Author: Alexander Polok
Date: 11.5.2021
This project performs analysis of psychotherapeutic sessions. Classifiers describing the therapy are extracted from the audio recordings. These are then aggregated, compared with other sessions, and graphically presented in a report summarizing the conversation. In this way, therapists are provided with feedback that can serve for professional growth and better psychotherapy in the future.
See demonstration outputs, which are located in the sample_output/
directory.
For more details about analysis, see thesis.pdf
file.
Python 3.8.5
Install the required packages with:
pip install -r requirements.txt
In case of using sphinx ASR (speech2word, line 126) install required libraries using system package manager (apt for Ubuntu):
sudo apt install python python-dev python-pip build-essential swig libpulse-dev
pip install pocketsphinx
- Diarization of online psychotherapy
python3 src/process_online_diarization.py sample_data/en output
usage: process_online_diarization.py [-h] src dest
Module for processing diarization over wav files in provided directory.
positional arguments:
src source path of wav files
dest destination path for rttm files
optional arguments:
-h, --help show this help message and exit
- Evaluation of diarization, 1 - online mode, 0 - 0ms collar
python3 src/diarization_evaluation.py output sample_data/en 1 0
usage: diarization_evaluation.py [-h] [--verbose] hyp ref {1,2,3} collar
Module for DER (diarization error rate) calculation.
positional arguments:
hyp path of hypothesis rttm files
ref path of reference rttm files
{1,2,3} type of evaluation (1 - online, 2 - dictaphone, 3 - dictaphone with reference)

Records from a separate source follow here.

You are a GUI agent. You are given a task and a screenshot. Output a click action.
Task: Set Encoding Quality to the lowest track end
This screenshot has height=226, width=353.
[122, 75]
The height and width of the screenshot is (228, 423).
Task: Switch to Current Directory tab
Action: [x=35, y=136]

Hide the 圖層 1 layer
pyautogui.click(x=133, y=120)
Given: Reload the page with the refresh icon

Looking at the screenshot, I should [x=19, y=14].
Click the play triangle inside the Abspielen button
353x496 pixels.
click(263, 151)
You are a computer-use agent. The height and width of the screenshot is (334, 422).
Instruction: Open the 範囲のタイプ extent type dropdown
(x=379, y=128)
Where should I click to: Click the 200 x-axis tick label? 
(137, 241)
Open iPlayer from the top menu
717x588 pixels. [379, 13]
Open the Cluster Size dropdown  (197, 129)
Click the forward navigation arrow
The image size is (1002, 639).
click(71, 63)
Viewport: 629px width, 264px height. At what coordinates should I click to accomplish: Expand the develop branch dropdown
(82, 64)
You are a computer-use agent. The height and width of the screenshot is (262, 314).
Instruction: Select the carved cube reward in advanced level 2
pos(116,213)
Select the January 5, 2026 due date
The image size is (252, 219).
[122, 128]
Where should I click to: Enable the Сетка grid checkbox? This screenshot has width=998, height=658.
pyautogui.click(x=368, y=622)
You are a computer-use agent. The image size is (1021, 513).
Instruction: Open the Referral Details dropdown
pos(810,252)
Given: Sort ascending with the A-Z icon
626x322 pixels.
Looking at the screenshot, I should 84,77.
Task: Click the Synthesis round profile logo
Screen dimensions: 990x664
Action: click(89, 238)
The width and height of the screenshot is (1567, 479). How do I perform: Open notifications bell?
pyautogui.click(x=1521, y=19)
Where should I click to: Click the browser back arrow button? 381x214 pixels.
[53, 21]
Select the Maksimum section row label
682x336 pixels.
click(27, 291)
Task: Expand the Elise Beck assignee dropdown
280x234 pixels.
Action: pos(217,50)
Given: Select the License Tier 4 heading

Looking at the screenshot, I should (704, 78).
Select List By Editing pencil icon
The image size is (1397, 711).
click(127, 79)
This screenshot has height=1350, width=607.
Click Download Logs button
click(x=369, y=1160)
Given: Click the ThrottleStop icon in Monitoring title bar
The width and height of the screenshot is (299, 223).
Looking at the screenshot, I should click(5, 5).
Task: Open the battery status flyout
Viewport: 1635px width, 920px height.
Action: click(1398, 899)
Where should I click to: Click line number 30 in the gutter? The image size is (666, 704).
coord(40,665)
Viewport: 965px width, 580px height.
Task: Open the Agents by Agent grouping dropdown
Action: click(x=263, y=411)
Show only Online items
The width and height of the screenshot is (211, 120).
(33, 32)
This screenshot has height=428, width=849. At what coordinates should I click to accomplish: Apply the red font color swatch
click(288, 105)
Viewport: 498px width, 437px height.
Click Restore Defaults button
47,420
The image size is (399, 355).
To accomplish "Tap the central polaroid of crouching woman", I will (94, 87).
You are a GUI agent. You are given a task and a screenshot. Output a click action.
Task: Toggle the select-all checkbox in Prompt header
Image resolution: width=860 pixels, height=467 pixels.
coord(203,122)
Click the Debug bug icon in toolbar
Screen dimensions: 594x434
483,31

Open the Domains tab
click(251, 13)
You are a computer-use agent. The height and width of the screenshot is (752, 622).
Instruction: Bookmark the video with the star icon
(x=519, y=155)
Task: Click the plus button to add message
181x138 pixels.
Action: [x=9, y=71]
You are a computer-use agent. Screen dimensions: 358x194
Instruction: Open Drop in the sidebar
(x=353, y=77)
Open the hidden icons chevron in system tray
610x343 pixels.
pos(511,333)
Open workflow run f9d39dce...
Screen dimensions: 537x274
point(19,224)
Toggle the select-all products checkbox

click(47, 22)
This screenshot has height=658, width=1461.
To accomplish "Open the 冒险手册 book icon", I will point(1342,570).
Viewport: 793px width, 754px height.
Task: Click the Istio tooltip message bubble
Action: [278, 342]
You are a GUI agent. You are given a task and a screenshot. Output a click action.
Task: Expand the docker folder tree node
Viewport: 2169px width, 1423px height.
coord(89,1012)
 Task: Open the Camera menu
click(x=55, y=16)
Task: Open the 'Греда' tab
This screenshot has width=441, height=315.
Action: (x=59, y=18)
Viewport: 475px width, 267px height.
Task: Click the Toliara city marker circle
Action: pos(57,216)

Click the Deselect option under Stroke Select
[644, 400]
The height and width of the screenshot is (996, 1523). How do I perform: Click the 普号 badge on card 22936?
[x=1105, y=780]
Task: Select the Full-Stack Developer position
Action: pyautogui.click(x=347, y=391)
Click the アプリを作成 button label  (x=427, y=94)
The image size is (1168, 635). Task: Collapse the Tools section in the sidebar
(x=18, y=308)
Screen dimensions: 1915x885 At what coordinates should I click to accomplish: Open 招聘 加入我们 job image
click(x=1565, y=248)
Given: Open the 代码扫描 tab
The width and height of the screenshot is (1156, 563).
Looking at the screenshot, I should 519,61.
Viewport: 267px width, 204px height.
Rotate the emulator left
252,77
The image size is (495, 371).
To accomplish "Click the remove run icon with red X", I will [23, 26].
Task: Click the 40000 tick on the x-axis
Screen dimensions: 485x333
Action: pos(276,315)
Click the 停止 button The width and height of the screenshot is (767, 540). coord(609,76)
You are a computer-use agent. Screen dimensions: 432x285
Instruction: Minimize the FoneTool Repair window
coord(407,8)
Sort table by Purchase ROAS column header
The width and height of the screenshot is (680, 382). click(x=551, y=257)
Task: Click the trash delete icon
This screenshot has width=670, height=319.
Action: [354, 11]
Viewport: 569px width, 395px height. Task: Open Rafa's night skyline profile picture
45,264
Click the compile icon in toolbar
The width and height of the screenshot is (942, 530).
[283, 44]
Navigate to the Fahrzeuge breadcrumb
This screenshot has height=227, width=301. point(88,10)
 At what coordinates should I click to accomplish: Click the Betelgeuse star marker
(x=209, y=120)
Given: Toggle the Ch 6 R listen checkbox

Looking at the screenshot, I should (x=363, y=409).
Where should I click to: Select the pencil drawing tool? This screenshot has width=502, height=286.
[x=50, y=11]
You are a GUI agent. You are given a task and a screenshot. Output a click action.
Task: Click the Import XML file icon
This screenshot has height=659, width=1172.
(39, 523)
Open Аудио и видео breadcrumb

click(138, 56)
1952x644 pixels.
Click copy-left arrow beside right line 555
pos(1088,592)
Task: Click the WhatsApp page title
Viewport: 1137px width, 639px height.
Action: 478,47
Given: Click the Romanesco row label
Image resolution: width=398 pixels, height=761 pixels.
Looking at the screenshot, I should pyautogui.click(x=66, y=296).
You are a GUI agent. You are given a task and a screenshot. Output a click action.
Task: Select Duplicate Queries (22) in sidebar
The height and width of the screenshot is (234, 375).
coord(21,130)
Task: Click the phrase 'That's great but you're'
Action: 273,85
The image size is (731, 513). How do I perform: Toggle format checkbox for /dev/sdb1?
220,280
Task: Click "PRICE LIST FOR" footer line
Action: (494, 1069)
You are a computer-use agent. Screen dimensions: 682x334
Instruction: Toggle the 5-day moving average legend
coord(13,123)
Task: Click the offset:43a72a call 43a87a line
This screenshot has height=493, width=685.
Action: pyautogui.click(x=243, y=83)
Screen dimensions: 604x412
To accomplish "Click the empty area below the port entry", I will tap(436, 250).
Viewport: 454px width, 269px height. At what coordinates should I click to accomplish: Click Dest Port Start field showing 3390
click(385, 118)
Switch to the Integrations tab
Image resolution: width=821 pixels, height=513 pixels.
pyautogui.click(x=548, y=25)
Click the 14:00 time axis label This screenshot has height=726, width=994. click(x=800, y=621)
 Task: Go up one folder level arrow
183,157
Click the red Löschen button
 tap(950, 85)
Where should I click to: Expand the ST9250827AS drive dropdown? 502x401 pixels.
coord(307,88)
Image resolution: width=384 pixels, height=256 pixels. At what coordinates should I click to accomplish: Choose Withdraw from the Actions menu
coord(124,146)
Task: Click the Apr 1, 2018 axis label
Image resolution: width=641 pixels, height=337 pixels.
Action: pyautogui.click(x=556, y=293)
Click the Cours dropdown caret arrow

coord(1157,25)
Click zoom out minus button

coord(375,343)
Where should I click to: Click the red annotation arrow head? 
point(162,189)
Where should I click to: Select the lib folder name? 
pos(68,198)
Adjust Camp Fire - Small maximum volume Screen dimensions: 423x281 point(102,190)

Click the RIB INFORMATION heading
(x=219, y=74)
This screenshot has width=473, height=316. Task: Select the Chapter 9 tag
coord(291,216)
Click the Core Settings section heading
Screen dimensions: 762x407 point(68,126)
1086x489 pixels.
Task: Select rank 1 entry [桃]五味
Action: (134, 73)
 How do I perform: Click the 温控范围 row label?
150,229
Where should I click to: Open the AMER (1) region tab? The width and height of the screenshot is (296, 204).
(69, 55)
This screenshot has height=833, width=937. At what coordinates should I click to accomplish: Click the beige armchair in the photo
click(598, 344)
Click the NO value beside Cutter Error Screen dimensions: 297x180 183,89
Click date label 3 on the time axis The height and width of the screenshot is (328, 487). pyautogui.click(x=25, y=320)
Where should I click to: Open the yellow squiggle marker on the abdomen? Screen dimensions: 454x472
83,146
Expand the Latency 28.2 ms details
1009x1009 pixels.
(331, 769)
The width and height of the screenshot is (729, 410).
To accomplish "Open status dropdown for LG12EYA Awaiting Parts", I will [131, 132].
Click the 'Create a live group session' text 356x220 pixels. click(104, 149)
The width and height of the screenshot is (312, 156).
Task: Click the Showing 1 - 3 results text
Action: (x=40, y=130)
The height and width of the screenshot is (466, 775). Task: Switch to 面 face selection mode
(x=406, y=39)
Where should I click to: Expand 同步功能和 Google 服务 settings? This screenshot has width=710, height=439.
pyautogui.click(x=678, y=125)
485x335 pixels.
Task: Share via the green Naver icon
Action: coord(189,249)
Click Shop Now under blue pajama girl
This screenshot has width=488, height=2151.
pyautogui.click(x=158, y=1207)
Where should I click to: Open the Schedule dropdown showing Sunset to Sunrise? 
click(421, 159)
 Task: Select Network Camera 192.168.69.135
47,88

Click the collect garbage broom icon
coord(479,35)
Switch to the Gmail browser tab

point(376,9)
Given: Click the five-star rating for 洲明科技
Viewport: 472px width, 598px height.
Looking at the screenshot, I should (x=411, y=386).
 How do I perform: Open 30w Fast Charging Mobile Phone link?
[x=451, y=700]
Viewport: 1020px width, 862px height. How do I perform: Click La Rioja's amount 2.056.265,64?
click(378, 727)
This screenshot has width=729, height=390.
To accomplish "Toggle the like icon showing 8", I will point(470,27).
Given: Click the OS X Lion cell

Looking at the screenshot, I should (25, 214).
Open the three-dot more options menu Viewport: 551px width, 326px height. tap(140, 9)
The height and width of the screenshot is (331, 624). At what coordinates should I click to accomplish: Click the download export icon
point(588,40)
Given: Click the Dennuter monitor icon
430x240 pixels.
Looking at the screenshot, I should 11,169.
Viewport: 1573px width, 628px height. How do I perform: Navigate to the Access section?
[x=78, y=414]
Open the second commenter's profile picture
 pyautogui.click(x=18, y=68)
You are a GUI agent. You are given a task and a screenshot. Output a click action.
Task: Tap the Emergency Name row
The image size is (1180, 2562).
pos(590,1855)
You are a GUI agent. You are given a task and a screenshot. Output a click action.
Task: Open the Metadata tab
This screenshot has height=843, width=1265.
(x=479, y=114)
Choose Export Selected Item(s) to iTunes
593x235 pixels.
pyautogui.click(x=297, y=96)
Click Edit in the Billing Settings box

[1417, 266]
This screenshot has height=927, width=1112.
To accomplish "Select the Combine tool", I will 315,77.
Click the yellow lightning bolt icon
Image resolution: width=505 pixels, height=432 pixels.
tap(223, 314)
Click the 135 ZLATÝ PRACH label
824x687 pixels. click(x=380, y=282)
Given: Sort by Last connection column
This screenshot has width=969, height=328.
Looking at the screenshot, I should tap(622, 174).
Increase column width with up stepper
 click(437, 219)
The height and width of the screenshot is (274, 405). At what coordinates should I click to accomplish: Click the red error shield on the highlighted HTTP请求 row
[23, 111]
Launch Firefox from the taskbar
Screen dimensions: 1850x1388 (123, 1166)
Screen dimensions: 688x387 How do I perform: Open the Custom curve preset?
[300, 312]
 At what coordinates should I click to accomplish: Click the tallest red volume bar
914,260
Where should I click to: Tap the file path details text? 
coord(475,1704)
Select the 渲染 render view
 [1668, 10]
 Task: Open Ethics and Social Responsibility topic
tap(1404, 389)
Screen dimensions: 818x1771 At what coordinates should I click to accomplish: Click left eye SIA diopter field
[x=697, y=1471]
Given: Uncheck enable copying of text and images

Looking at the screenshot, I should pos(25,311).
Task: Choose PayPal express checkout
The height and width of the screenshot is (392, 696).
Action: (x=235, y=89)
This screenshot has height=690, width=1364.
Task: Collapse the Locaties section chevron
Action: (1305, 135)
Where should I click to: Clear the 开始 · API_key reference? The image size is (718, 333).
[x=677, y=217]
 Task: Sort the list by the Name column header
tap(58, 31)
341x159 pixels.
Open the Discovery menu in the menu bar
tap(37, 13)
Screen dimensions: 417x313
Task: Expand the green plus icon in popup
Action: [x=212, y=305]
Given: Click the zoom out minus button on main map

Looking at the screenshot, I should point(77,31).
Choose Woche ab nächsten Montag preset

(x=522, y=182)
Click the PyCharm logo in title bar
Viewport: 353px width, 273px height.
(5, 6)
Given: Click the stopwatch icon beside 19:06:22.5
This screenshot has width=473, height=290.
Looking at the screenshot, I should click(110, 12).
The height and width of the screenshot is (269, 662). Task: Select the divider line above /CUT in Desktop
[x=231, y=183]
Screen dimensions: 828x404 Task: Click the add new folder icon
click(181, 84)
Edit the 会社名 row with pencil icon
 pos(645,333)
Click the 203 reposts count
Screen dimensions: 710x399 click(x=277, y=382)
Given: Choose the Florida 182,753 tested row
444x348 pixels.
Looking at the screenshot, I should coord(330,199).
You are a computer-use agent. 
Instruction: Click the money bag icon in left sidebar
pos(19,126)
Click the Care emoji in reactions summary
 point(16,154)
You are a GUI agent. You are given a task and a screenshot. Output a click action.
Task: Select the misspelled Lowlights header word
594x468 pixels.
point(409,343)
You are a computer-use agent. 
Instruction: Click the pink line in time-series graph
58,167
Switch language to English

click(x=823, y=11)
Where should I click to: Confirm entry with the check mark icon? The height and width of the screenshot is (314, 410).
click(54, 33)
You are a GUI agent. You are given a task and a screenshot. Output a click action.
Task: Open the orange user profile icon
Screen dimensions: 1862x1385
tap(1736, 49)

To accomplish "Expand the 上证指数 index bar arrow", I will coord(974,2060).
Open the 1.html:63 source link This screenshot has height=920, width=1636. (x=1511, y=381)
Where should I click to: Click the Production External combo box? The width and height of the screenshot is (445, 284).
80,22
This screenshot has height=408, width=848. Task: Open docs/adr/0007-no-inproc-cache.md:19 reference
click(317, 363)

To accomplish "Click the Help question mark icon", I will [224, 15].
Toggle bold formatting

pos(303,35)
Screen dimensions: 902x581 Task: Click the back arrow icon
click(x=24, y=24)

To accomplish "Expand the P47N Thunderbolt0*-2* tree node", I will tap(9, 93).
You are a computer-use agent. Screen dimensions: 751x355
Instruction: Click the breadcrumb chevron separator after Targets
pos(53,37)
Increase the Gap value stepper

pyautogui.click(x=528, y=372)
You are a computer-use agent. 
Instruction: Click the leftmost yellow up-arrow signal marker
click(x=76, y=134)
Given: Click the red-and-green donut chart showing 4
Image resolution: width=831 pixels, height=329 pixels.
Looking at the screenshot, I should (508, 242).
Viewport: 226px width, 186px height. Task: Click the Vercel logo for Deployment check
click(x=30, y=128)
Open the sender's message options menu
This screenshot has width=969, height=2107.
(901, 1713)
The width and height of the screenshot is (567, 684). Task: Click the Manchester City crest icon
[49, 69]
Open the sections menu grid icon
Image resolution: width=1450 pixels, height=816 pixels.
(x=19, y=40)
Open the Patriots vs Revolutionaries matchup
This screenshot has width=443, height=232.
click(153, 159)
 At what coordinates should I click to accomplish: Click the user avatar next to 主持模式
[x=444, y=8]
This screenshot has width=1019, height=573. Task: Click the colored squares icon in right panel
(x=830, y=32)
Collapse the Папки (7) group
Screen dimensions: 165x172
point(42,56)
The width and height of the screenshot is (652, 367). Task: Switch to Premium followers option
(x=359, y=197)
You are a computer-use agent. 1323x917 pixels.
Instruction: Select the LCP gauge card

collar error collar size in ms
optional arguments:
-h, --help show this help message and exit
--verbose print error rate for each file
- Creation of transcriptions by using Google Cloud Api
cp sample_data/en/*.wav output
python3 src/create_transcriptions.py output output --language=en-US
usage: create_transcriptions.py [-h] [--language LANGUAGE] src dest
Module for processing transcription over wav according to rttm files in provided directory.
positional arguments:
src source path of wav and rttm files
dest destination path for txt files
optional arguments:
-h, --help show this help message and exit
--language LANGUAGE language tag of selected language
Or reference transcriptions could be used by copying them
cp sample_data/en/*.txt output
- Calculate Word error rate
python3 src/transcription_evaluation.py output/ sample_data/en/
usage: transcription_evaluation.py [-h] [--verbose] hyp ref
Module for checking word error rate.
positional arguments:
hyp path of hypothesis rttm files
ref path of reference rttm files
optional arguments:
-h, --help show this help message and exit
--verbose print error for each file
- Creation of stats for each session
python3 src/create_stats.py output output
usage: create_stats.py [-h] src dest
Module for calculation of statistic for each file in source destination.
positional arguments:
src source path of wav, rttm and txt files
dest destination path for pickle files
optional arguments:
-h, --help show this help message and exit
- Calculation of overall stats
python3 src/calculate_overall_stats.py output overall_stats.json
usage: calculate_overall_stats.py [-h] src dest
Module for calculating overall statistics over dataset.
positional arguments:
src source path of pickle files
dest destination path for json file
optional arguments:
-h, --help show this help message and exit
- Creation of HTML document containing information about session
python3 src/create_outputs.py output output templates/online_session.html sample_stats/callhome_stats.json templates/texts.json
usage: create_outputs.py [-h] [--hide_emotions] [--hide_interruptions] src dest template overall_stats text
Module for creating html documents providing stats about each audio file. Generated plots could be found in subdir \plots.
positional arguments:
src source path of pickle files
dest destination path for pickle files
template html document template
overall_stats path of file containing overall stats
text path of file containing template texts
optional arguments:
-h, --help show this help message and exit
--hide_emotions remove emotions from html document
--hide_interruptions remove interruptions from html document
.
├── LICENSE # MIT license
├── README.md # Contents of this file
├── requirements.txt # Python libraries requirements
├── sample_data # Directory containing sample data with its anotations
├── sample_output # Directory containing sample system outputs
├── sample_stats # Samples of overall stats calculated on datasets
├── src # Source files
├── templates # Files used for creation of output HTML file
├── text_src # Source files of thesis text
└── thesis.pdf # Text of the thesis
src/
├── calculate_overall_stats.py
├── create_outputs.py
├── create_stats.py
├── create_transcriptions.py
├── diarization_evaluation.py
├── process_dictaphone_diarization.py
├── process_online_diarization.py
└── transcription_evaluation.py
This project is licensed under the terms of the MIT license.